DISCLAIMER: If you or someone you love is or has ever been involved with ventriloquism, you might want to run away. You will most likely be offended. Really. Run away right now...*waits* You're still here? Okay, don't say I didn't warn you.
Tonight, I was watching the show on TLC called "My Strange Addiction". For those of you who that have not seen it, it's kind of like watching a train wreck. You find yourself peeking through your fingers or grimacing while saying really mature things like, "Eww" or "Did you see that??" Tonight's episode involved something that should scare anyone in their right mind...puppets. Not those cute little puppets that your kindergarten teacher had. No, these are the scary-ass big headed monstrosities that are used for ventriloquism.
Seriously, who among us here today are completely petrified by these things? *raises hand* Are they not right up there with clowns on the Creepy Scale?
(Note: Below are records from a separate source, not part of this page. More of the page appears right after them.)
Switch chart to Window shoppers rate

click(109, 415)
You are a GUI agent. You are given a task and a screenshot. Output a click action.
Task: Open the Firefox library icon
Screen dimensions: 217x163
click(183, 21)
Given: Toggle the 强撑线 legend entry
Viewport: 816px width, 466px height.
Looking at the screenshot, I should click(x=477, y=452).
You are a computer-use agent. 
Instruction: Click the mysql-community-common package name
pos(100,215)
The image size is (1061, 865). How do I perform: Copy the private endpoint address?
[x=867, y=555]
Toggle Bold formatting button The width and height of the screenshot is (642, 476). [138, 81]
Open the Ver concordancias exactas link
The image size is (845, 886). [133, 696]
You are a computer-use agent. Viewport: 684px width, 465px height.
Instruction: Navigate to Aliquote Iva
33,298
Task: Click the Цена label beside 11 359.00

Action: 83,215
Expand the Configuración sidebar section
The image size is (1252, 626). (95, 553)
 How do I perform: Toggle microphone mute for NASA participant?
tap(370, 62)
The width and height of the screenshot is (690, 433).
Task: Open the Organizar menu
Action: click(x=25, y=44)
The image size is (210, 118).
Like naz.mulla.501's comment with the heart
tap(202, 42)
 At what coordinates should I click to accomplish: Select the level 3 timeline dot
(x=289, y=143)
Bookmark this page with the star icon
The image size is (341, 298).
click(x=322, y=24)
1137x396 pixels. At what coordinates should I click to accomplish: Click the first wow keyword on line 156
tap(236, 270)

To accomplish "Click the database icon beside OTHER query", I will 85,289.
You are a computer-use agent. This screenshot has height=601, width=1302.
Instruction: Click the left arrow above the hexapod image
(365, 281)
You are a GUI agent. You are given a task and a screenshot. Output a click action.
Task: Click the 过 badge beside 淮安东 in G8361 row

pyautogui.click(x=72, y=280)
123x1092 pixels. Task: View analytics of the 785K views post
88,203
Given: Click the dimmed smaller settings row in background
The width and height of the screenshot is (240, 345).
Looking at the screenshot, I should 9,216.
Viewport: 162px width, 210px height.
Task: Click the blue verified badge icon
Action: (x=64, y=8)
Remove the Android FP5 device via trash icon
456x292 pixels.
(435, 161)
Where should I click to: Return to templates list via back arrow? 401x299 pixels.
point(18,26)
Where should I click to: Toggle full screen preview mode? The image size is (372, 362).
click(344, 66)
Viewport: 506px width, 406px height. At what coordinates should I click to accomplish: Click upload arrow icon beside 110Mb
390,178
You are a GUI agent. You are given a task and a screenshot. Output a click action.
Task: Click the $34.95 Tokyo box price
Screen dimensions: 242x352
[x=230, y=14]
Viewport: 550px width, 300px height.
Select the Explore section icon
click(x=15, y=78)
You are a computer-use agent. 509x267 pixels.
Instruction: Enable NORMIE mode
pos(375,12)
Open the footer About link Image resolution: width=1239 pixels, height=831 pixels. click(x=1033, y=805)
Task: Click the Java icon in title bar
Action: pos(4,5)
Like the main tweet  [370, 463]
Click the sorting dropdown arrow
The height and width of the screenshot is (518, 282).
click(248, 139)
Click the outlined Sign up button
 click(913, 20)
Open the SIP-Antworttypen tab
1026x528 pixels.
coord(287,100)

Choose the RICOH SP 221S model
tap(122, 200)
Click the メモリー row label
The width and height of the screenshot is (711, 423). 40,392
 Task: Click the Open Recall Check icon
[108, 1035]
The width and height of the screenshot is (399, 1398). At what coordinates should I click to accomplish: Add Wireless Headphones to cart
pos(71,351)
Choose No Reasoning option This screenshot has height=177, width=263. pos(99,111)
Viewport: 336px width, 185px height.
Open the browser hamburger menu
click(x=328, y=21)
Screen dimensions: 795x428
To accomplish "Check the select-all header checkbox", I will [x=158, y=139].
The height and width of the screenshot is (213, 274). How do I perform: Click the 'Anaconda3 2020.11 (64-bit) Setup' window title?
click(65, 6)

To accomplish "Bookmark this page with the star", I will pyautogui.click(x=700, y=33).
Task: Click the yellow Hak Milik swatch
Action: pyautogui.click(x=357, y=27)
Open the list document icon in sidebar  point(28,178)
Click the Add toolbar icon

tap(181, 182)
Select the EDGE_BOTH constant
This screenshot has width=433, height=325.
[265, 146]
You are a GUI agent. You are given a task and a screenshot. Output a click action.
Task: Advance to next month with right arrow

I swear, I was watching this show and the wackadoo on it with my mouth hanging open and my hand curled around the remote so as to be fully prepared in the event one of those bad boys crept up behind me.
This chick takes the puppets with her. Everywhere. They showed her and her evil sidekick hanging out in Central Park, New York. As if there aren't enough weirdys that hang out there already. These puppets were like muppets on crack and looked like they had been ridden hard and put away wet. My skin crawls even now thinking about it.
You can bet I'm sleeping with my bedroom door locked tonight. Now, will you please excuse me while I go hunt down my trusty baseball bat.